Duck flags are a snap to make. Just take a 14-inch-square piece of gray cloth and staple it to a 2-foot-long black dowel. By waving the flag in a figure 8 over your head, you mimic the flapping wings of a stretching mallard. Once the ducks are headed your way, stop flagging before they are able to tell you're not a duck, or you risk spooking them.
Until I started flagging, there were many December mornings when I watched
flock after flock of ducks sail past my decoys without circling even once.
THE LAYOUT SETUP
The standard method for waterfowlers hunting ducks in fields is to lie out among the decoys. This works better than setting up near some type of cover, such as a ditch or fencerow, because ducks naturally tend to avoid overgrown areas where foxes, coyotes and other predators lurk. After they've escaped a few encounters with human hunters, they'll really steer clear of them. By lying among your decoys, you can set up anywhere in a field you want, even far away from natural cover.
On layout hunts, positioning decoys and hunters is vital to field duck hunting success. The key is wind direction. Ducks land into the wind. They may approach your spread from any direction, but when they finally decide to touch down, they will do whatever it takes to put the wind in their faces. Therefore, you always want to have the wind at your back, which will put approaching ducks in front of you.
The wind direction tells you which way the ducks will make their final approach. It's up to you to set your decoys so the birds will land in front of your gun barrel.
When setting up, keep the letters "U'' and "J'' in mind. These are general shapes for your decoy spread that you can use to direct the ducks to land where you want them. I like to use a U-shaped setup early in the season before the ducks have seen too many hunters.
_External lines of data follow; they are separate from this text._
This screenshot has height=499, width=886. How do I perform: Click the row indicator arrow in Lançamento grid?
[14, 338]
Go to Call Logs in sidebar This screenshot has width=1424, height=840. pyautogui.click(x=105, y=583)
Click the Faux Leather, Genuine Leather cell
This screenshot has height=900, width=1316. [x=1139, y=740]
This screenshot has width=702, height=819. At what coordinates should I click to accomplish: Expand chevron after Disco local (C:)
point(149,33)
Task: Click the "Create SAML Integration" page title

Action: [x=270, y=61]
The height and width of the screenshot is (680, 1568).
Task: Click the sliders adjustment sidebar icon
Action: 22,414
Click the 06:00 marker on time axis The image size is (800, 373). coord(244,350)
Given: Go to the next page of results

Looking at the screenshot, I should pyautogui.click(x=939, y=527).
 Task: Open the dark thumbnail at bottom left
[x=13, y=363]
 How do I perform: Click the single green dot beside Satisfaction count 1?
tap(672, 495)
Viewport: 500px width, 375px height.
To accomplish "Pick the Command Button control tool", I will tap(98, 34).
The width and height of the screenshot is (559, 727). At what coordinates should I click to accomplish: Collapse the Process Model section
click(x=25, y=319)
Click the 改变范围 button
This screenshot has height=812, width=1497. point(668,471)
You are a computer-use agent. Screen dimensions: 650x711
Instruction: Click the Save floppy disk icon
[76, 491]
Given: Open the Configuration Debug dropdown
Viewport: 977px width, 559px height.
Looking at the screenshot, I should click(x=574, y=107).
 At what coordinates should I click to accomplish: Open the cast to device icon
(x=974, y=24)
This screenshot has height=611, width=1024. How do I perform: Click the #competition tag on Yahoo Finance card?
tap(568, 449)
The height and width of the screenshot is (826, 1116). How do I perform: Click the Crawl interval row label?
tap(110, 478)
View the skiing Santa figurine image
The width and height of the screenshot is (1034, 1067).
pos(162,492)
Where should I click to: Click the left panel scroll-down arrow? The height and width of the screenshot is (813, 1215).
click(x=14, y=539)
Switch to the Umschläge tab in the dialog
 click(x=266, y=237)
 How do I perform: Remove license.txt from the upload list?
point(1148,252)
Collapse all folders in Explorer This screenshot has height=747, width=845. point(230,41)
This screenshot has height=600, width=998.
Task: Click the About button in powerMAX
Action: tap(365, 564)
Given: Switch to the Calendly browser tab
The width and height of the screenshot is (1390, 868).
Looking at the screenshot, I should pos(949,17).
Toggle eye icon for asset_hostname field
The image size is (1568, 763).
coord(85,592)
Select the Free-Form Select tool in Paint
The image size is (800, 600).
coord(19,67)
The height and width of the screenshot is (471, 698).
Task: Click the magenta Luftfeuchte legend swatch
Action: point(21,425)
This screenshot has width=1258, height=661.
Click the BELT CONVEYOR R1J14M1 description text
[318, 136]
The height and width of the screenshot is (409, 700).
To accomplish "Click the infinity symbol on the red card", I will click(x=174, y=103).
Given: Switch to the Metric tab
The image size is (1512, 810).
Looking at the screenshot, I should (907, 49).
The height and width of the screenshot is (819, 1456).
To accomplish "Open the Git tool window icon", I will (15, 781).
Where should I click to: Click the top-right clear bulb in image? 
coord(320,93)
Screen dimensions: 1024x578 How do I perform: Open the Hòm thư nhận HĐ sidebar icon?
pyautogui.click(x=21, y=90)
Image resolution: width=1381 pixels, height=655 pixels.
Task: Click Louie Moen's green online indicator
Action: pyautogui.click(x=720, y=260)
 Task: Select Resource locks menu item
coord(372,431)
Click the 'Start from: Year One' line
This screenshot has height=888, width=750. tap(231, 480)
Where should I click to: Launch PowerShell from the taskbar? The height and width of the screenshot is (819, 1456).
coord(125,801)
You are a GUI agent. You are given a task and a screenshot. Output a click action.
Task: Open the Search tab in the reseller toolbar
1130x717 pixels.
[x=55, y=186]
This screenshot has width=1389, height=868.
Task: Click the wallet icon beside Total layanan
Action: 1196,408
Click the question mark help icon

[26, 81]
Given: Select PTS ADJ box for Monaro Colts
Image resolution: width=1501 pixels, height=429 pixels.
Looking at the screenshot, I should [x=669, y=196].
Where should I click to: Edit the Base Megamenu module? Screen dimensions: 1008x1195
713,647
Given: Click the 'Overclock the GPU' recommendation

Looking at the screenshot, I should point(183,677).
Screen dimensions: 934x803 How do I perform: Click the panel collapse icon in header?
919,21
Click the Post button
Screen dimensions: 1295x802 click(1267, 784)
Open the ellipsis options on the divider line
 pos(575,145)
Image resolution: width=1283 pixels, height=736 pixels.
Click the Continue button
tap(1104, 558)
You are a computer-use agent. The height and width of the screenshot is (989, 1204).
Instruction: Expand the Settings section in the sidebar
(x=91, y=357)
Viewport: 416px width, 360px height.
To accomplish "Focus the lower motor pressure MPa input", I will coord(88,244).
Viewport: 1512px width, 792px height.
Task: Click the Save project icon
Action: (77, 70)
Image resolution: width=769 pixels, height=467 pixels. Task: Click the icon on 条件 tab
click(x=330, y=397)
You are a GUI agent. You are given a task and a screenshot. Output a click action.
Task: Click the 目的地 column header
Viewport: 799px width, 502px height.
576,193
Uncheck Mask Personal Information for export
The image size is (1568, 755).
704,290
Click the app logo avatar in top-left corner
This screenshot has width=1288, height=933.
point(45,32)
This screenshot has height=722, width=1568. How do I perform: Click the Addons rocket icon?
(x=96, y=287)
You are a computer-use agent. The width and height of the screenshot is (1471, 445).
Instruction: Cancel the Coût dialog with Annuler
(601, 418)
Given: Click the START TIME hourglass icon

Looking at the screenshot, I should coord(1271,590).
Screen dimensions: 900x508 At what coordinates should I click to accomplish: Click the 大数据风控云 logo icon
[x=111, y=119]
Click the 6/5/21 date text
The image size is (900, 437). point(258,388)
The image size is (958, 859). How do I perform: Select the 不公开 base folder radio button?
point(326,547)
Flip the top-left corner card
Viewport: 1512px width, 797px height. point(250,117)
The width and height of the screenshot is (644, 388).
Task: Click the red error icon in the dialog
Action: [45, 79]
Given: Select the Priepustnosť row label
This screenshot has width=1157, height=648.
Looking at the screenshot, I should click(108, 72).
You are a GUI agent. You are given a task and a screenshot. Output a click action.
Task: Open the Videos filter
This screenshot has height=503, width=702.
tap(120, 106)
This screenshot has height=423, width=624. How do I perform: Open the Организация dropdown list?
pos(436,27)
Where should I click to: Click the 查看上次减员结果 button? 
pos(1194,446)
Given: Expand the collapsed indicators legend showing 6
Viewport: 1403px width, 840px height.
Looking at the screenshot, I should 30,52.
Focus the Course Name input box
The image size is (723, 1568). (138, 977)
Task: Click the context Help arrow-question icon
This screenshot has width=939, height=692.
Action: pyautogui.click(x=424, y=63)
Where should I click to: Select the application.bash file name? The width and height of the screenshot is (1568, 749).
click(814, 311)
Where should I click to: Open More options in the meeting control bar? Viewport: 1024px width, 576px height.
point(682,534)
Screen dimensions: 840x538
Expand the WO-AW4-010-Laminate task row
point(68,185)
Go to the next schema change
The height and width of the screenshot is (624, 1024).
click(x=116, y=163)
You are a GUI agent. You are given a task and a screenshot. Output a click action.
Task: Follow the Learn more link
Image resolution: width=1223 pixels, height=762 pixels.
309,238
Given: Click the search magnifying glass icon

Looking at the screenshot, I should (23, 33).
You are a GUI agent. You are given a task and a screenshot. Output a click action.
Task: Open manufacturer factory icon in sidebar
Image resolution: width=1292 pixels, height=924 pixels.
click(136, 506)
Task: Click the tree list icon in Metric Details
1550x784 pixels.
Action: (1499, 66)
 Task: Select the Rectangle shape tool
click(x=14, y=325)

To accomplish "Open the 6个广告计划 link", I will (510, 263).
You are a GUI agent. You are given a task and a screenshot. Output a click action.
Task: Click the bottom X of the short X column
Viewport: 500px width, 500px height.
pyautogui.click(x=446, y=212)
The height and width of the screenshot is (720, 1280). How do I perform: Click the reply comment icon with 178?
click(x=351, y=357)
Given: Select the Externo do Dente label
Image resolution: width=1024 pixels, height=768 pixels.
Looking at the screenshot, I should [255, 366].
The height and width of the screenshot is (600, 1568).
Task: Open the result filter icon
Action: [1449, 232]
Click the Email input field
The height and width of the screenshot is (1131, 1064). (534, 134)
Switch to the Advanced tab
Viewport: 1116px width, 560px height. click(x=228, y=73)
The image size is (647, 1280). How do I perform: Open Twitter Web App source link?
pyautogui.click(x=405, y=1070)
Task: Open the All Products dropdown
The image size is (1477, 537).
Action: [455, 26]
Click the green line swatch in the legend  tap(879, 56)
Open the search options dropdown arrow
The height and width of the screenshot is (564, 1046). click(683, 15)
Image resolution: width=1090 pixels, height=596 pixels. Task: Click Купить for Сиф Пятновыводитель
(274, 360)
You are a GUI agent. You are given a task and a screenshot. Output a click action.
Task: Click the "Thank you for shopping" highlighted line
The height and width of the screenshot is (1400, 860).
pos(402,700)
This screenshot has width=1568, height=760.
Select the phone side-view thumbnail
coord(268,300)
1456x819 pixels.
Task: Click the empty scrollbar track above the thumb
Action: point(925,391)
In this setup, I place my goose decoys in the shape of a U, with the closed end upwind, and a gap about 20 yards wide between the two posts.
Because incoming ducks land into the wind, they will enter the spread between the two posts of the U. Use your duck decoys to line the edge of the closed end of the spread. The hunters should hide directly upwind of the duck decoys, facing downwind toward the open area that will be the shooting zone.
As the season wears on and ducks have survived a few encounters with hunters, they become less likely to land in the middle of the U-shaped spread. This is when it's best to use the J-shaped spread.
You set up the J-shaped spread with the hook upwind, and the long and short legs of the spread extending downwind. Again, the duck decoys should be placed along the edge of the hook and the hunters should hide upwind from them. With this spread, the ducks follow the long leg of decoys in and land in the gap in front of the short hook.
Whether you set up a U or a J, remember to keep the posts fairly thin. I like to make them no more than two or three decoys wide. The bulk of my spread is placed at the closed end of the spread, around and behind the hunters, stretching upwind from the killing zone. Live ducks will head toward the fake ducks on the ground, feeling safe because of the cluster of decoys behind them.
One of the most common mistakes field hunters make in setting up their spreads is bunching their decoys too close together. When a spread is too tight, live birds sometimes land off to one side of the spread, often out of range.
When placing decoys, I drop one, take three steps, and then drop the next. This spacing helps avoid the problems of bunching.
Some field waterfowl hunters don't like the idea of arranging decoys in predetermined shapes. They say it's not natural. This is true: It's not natural, but field hunters use their decoys not only to draw live ducks into shotgun range but also to funnel them into a predetermined shooting area. If you scatter your dekes in an attempt to mimic the random wanderings of a live flock, you're guaranteed to have birds land behind you and off to the sides, making shooting difficult, if not impossible, in many cases.
HIDES AND BLINDS
An inexpensive yet effective way to hide among your decoys is to use some camouflage netting like a blanket to cover yourself while you're lying on the ground. Lie under the blanket with your shotgun across your chest in the port arms position. When it comes time to shoot, sit up and push the blanket out of the way with your shotgun.
If you're looking for something a bit more comfortable, but you still want to lie among the decoys, there are a number of companies that sell low-profile "coffin" blinds. These are one-man, camouflaged blinds that provide cover and protect you from the elements. Coffin blinds typically have some type of spring-loaded doors that fly open when you sit up to shoot.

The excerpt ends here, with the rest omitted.